Bucks don't usually get territorial or grumpy. Does get grumpy if they are bred when mature. Raising them in wire cages is space saving, and makes it easier, IMO, to watch for any problems. They are pretty disease free, and if raised off the ground don't get coccidiosis or other parasites or diseases. You have to protect from predators. Dogs being the worst. By enclosing the hanging cages inside a chain link dog kennel, you will avoid dog attacks. The standard size cage for a doe and litter is 36"w x 30"deep. I use "baby saver" cages with smaller wire on the bottom to prevent kits that fall out of the nest box. I use the same cages for my bucks to allow more utilization of space by being able to move rabbits around.
Meat breeds should start their breeding life at 6 months. Rabbit gestation is 30 days. The average litter is 8 kits. Their kits are ready to butcher at 8 weeks. At 8 weeks the young bunnies weigh between 4-6 lbs. The doe is most fertile right after kindling, however, I breed back when the kits are 6-7 weeks old This gives the doe 2-3 weeks to recover before she produces another litter. As long as you keep her on a high protein ration, this is fine. Rabbit does will start to decline in reproduction around 3 years old. In a commercial rabbitry these does will be disposed of. In a home situation you can get another year out of them. The litters will get smaller and occasionally the doe will not take.
One buck and starting trio. Two trios will produce plenty of meat for your family, and allow you to keep young doe to grow your barn since you will have a second buck to cross breed with. One doe producing 8 bunnies four ties a year will give you 32 fryers each. Four does will give you 128 bunnies per year.
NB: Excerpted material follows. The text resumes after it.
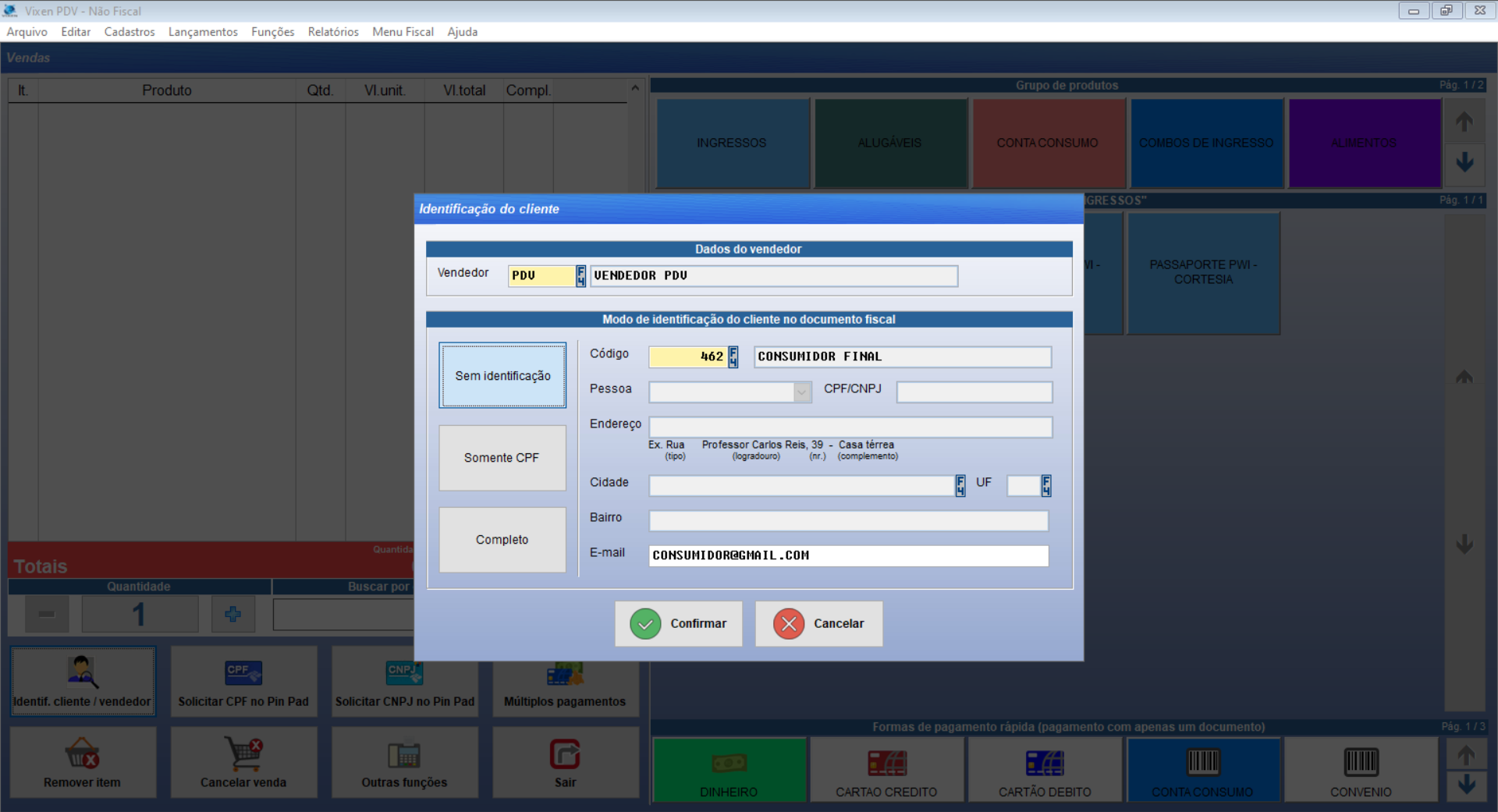Open the Cadastros menu
The height and width of the screenshot is (812, 1498).
(130, 32)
Keep only the very best does for replacement does. Eat or sell the rest for meat. Buy a new buck every now and then to bring I new blood. Buy your first stock from a good breeder – remember that the Standard of Perfection for judging all meat type rabbits is based in where the eat is. If the rabbit is a lousy show specimen it means that they do not have any meat where it is supposed to be. Don’t buy cheap “non show” rabbits thinking you are getting bargain. If they don’t have any meat on them they will not be worth their feed. On the other hand, you don’t need to pay a fortune for a breeding trio either. Getting your trio from a decent breeder who can show you what to look for when it comes to meat, is best. Good breeders love to share their knowledge with new breeders. They will help you decide what does to keep and what to eat too.
Guinea pigs make noise – squeals, whistles, etc., while rabbits rarely make any noise. If you live in an area where noise is a problem, you can raise lots of rabbits and not even know they are there. Also, rabbits can handle extreme cold. They don’t like extreme heat, but you can use fans or misters to lower the temperatures. Rabbits only need to be protected from rain and wind.
Before making up your mind about raising guinea pigs or meat, you should work out how many lb. of meat you will get from each. One rabbit fryer fed our family of 6.
Questions to have answered –
How many GPs in a litter?
Length of gestation?
How often can you breed?
How big is butcher size?
How long does it take to grow to butcher size?
How much meat in lb. per year can one GP produce compared to one rabbit?
The cost of feed to produce 1 lb. of meat.
Space needed for and cost of trailers compared to one 36” x 30” wire cage per rabbit.